Patchwork [03,of,10] revlog: add the option to track the expected compression upper bound

login
register
mail settings
Submitter Pierre-Yves David
Date June 13, 2019, 1:22 p.m.
Message ID <057f04f3d9aee2818b41.1560432178@nodosa.octopoid.net>
Download mbox | patch
Permalink /patch/40475/
State Accepted
Headers show

Comments

Pierre-Yves David - June 13, 2019, 1:22 p.m.
# HG changeset patch
# User Pierre-Yves David <pierre-yves.david@octobus.net>
# Date 1556231302 -7200
#      Fri Apr 26 00:28:22 2019 +0200
# Node ID 057f04f3d9aee2818b41a540152e48cbd60a34ec
# Parent  cbcf0facaa1f7db528e648f6aee1b8df5b7fe6c4
# EXP-Topic delta-extra
# Available At https://bitbucket.org/octobus/mercurial-devel/
#              hg pull https://bitbucket.org/octobus/mercurial-devel/ -r 057f04f3d9ae
revlog: add the option to track the expected compression upper bound

There are various optimization we can do if we can estimate the size of delta
before actually spending CPU compressing them. So we add a attributed dedicated
to tracking that.

We only use it on Manifest because (1) it structure is quite stable across all
Mercurial repository so its compression ratio is fairly universal. This is the
revlog with most extreme delta (cf the sparse-revlog optimization).

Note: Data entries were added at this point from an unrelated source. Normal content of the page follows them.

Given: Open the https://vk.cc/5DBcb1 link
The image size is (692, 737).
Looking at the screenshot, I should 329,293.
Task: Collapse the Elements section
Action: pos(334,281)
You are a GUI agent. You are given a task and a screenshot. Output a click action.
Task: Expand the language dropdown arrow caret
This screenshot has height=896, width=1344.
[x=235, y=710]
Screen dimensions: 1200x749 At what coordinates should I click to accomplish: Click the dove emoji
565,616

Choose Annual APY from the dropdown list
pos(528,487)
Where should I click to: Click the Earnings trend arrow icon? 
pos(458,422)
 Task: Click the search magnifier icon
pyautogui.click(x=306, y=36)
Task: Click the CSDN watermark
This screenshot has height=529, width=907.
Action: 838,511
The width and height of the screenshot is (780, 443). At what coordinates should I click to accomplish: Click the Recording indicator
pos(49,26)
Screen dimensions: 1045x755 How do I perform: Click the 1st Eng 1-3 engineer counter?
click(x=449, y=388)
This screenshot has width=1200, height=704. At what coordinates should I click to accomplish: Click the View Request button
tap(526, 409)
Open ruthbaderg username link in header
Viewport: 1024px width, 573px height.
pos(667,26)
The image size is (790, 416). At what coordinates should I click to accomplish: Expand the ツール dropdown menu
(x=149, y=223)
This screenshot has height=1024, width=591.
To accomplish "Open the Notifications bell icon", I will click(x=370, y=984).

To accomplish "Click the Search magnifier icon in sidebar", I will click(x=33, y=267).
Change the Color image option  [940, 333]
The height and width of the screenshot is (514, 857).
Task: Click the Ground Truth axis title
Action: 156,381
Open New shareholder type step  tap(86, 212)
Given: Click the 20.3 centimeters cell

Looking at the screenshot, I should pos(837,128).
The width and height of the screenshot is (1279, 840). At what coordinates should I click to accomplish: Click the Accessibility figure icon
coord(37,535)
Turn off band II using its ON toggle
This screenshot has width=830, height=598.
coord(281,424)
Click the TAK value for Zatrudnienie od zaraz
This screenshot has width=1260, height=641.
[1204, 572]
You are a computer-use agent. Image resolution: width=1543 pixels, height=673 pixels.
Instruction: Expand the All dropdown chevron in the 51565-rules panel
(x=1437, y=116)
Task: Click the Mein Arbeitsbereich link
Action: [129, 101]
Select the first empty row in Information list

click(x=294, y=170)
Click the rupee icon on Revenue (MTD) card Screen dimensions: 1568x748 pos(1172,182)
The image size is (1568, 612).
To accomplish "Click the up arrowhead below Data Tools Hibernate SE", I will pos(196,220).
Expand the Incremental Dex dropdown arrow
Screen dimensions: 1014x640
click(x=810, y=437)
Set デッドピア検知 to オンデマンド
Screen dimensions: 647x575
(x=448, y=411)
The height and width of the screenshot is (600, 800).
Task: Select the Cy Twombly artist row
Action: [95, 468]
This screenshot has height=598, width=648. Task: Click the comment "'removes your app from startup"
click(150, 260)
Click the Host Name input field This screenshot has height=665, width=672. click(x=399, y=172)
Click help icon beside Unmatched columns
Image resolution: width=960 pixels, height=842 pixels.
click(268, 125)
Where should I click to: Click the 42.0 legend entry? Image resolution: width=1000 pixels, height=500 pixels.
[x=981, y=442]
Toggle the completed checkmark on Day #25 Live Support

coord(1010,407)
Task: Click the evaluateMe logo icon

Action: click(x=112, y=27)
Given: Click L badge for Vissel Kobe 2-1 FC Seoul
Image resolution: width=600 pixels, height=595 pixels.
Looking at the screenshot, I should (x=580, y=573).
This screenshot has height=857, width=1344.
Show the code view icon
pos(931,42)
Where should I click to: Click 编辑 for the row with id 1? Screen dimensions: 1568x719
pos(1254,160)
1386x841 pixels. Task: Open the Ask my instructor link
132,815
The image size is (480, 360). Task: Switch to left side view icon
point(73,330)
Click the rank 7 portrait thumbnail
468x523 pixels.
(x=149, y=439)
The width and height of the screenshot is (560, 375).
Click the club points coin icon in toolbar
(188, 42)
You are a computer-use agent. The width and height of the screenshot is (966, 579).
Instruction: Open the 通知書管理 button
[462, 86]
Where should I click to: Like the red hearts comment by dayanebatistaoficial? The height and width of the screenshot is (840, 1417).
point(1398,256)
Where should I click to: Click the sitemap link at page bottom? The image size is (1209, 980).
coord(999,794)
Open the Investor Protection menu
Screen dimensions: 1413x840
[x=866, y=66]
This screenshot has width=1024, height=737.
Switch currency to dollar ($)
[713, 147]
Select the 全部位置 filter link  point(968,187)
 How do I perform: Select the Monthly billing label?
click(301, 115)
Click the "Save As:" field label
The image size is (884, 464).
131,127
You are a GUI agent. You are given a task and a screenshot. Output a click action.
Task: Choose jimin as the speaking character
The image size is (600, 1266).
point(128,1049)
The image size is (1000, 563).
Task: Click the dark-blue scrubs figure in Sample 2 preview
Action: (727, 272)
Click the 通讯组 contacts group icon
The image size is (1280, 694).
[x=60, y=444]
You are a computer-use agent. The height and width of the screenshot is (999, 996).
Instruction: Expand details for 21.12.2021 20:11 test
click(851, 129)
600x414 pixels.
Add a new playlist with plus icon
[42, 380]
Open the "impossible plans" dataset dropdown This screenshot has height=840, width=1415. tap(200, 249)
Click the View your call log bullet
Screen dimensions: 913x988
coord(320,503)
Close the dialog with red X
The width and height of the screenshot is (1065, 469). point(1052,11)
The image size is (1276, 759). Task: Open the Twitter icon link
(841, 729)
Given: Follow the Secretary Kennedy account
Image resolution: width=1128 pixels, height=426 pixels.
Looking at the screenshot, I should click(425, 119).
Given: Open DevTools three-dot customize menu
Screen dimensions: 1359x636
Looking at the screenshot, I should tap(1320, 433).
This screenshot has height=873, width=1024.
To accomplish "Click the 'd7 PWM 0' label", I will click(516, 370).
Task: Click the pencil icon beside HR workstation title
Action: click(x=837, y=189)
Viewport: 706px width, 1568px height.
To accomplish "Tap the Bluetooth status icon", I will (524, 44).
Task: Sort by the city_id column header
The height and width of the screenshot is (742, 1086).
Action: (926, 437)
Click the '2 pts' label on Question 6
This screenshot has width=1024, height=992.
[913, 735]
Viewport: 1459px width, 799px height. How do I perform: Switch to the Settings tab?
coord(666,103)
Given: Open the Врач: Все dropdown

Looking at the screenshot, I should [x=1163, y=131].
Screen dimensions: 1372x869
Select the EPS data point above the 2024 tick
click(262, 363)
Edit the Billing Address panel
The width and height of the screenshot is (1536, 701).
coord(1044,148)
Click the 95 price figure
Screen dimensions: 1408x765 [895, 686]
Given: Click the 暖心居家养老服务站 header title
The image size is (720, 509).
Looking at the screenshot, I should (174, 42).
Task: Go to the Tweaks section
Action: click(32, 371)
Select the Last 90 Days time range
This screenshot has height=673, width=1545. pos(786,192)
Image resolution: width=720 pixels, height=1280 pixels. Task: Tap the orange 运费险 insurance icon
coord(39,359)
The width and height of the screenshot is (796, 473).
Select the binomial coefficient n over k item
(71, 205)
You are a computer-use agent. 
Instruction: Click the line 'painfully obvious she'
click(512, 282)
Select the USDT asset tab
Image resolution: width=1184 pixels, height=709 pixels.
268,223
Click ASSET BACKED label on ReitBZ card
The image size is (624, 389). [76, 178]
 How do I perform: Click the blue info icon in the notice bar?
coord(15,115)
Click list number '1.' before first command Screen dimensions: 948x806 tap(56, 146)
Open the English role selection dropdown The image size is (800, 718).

This will be put to use in later changesets.

Right now the compression upper bound is set to 10. This is a fairly
conservative value (observed value is more around 3), but I prefer to be safe
while introducing the optimization principles. We can tune the optimization
threshold later.

Patch

diff --git a/contrib/perf.py b/contrib/perf.py
--- a/contrib/perf.py
+++ b/contrib/perf.py
@@ -2277,6 +2277,10 @@  def _temprevlog(ui, orig, truncaterev):
 
     if orig._inline:
         raise error.Abort('not supporting inline revlog (yet)')
+    revlogkwargs = {}
+    k = 'upperboundcomp'
+    if util.safehasattr(orig, k):
+        revlogkwargs[k] = getattr(orig, k)
 
     origindexpath = orig.opener.join(orig.indexfile)
     origdatapath = orig.opener.join(orig.datafile)
@@ -2308,7 +2312,7 @@  def _temprevlog(ui, orig, truncaterev):
 
         dest = revlog.revlog(vfs,
                              indexfile=indexname,
-                             datafile=dataname)
+                             datafile=dataname, **revlogkwargs)
         if dest._inline:
             raise error.Abort('not supporting inline revlog (yet)')
         # make sure internals are initialized
diff --git a/mercurial/manifest.py b/mercurial/manifest.py
--- a/mercurial/manifest.py
+++ b/mercurial/manifest.py
@@ -1417,6 +1417,10 @@  class manifestfulltextcache(util.lrucach
             self.write()
         self._read = False
 
+# and upper bound of what we expect from compression
+# (real live value seems to be "3")
+MAXCOMPRESSION = 10
+
 @interfaceutil.implementer(repository.imanifeststorage)
 class manifestrevlog(object):
     '''A revlog that stores manifest texts. This is responsible for caching the
@@ -1467,7 +1471,8 @@  class manifestrevlog(object):
         self._revlog = revlog.revlog(opener, indexfile,
                                      # only root indexfile is cached
                                      checkambig=not bool(tree),
-                                     mmaplargeindex=True)
+                                     mmaplargeindex=True,
+                                     upperboundcomp=MAXCOMPRESSION)
 
         self.index = self._revlog.index
         self.version = self._revlog.version
diff --git a/mercurial/revlog.py b/mercurial/revlog.py
--- a/mercurial/revlog.py
+++ b/mercurial/revlog.py
@@ -337,15 +337,21 @@  class revlog(object):
     configured threshold.
 
     If censorable is True, the revlog can have censored revisions.
+
+    If `upperboundcomp` is not None, this is the expected maximal gain from
+    compression for the data content.
     """
     def __init__(self, opener, indexfile, datafile=None, checkambig=False,
-                 mmaplargeindex=False, censorable=False):
+                 mmaplargeindex=False, censorable=False,
+                 upperboundcomp=None):
         """
         create a revlog object
 
         opener is a function that abstracts the file opening operation
         and can be used to implement COW semantics or the like.
+
         """
+        self.upperboundcomp = upperboundcomp
         self.indexfile = indexfile
         self.datafile = datafile or (indexfile[:-2] + ".d")
         self.opener = opener